Purpose
The oncogenic microRNA miR-155 is upregulated in many human cancers and its expression is increased in more aggressive and therapy resistant tumors, but the molecular mechanisms through which miR-155 increases therapy resistance are not fully understood. The main objectives of this study were to determine the role of miR-155 in resistance to chemotherapy and to evaluate anti-miR-155 treatment to chemosensitize tumors.
Experimental Design
We performed in vitro studies on cell lines to investigate the role of miR-155 in therapy resistance. To assess the effects of miR-155 inhibition on chemoresistance, we used an in vivo orthotopic lung cancer model of athymic nude mice, which we treated with anti-miR-155 alone or in combination with chemotherapy. To analyze the association of miR-155 expression and the combination of miR-155 and TP53 expression with cancer survival, we studied 956 patients with lung cancer, chronic lymphocytic leukemia and acute lymphoblastic leukemia.
Results
We demonstrate that miR-155 induces resistance to multiple chemotherapeutic agents in vitro, and that downregulation of miR-155 successfully resensitizes tumors to chemotherapy in vivo.

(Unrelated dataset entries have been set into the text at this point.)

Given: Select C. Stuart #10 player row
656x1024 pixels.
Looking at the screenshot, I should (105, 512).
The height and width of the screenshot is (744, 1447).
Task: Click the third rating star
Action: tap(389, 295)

We show that miR-155 and TP53, the most frequently deregulated tumor suppressor, are linked in a negative feedback mechanism, and demonstrate that a combination of high expression of miR-155 and low expression of TP53 is significantly associated with shorter survival in lung cancer.
Conclusions
Our findings support the existence of a miR-155/TP53 feedback loop, which is involved in resistance to chemotherapy and which can be specifically targeted to overcome drug resistance, still the main cause of cancer-related deaths.